Source:
The New Liberals leader and barrister Victor Kline has announced that members of the political party will work alongside an experienced criminal barrister in launching a private legal case against Christian Porter on behalf of the alleged rape victim and for “every single woman whom ‘the Honourable’ swinging dicks have humiliated”.
CW: Rape, sexual assault and suicide.
After reading the newly publicly available dossier detailing historic rape allegations against the former attorney-general, Victor Kline and party member for Robertson, Vania Holt, have announced that they have launched a private legal case. Both have extensive experience in this space, having left prosecutor roles in favour of politics.
While Mr Kline will not run the legal action – opting instead to stay apart so that he could continue commenting on the allegations – Ms Holt will be taking on the role of instructing solicitor, assisted by new law graduate Eric Zhang. They will work with criminal barrister Mark Higgins and senior sex crimes detective Susan Campbell.
“For those who say we are prosecuting [Mr] Porter for political gain, be assured we are doing it for [AB] and for the justice of the situation, which screams out for it. And for every single woman whom ‘the Honourable’ swinging dicks have humiliated and abused inside and outside of Parliament,” Mr Kline tweeted recently.
The woman at the centre of the allegations – known as AB to the courts at request of her family – took her life last year after withdrawing a statement made to police. The dossier in full was recently released by the Federal Court following the conclusion of legal action launched against Christian Porter’s barrister, Sue Chrysanthou.

Dataset content:
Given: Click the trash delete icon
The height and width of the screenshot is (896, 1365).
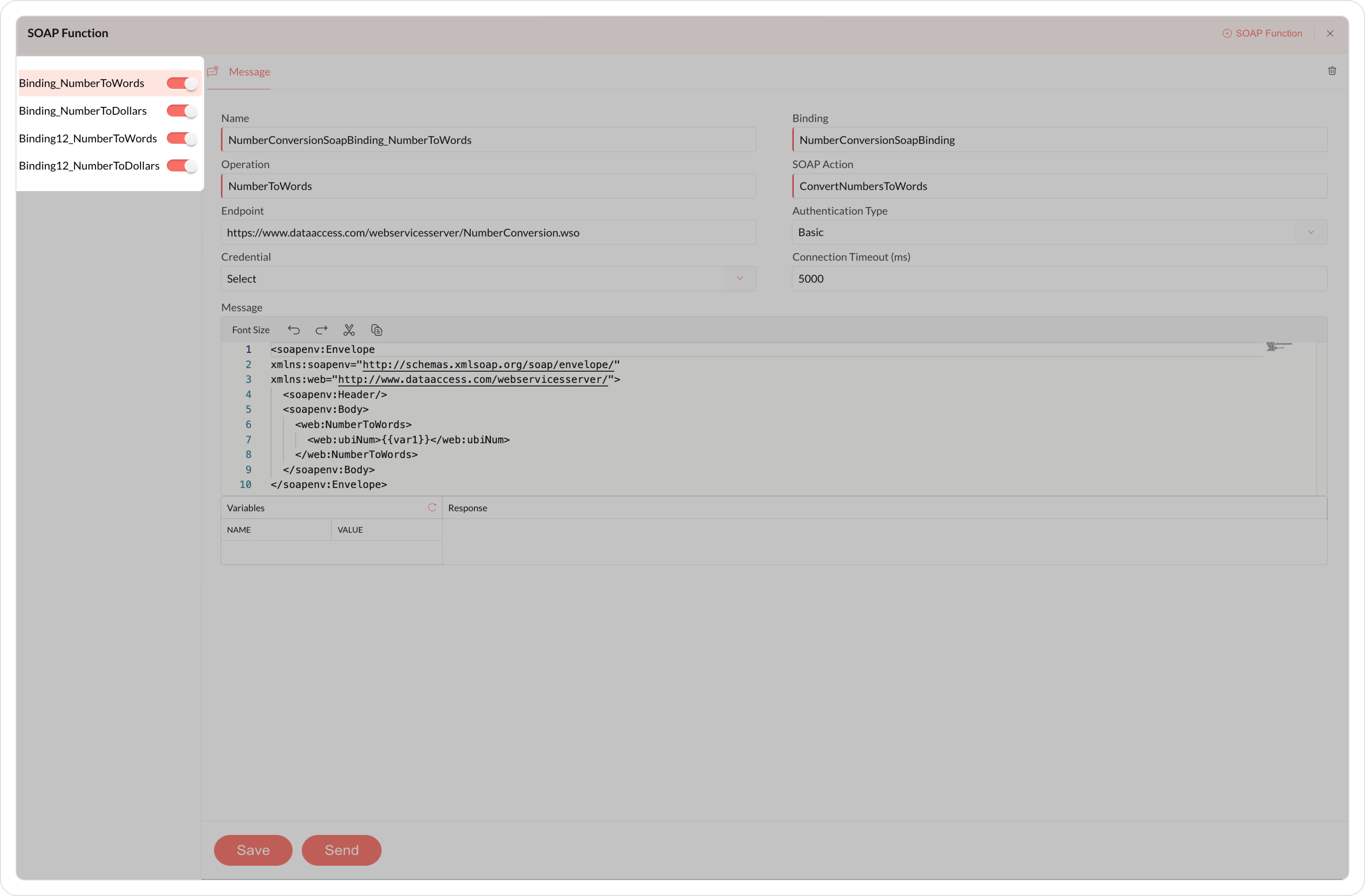Looking at the screenshot, I should [1332, 71].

Work instructions:
• 1. According to the article, who will serve as instructing solicitor in the private case?
• 2. Please reproduce the stretch of the article from "While Mr Kline" through "detective Susan Campbell.", swapping "instructing solicitor" for "lead solicitor".
• 3. List every person the article names with both a given name and a surname.
Use only the article to answer.

The answers:
• 1. Vania Holt will serve as instructing solicitor.

• 2.
While Mr Kline will not run the legal action – opting instead to stay apart so that he could continue commenting on the allegations – Ms Holt will be taking on the role of lead solicitor, assisted by new law graduate Eric Zhang. They will work with criminal barrister Mark Higgins and senior sex crimes detective Susan Campbell.

• 3. Victor Kline, Christian Porter, Vania Holt, Eric Zhang, Mark Higgins, Susan Campbell, Sue Chrysanthou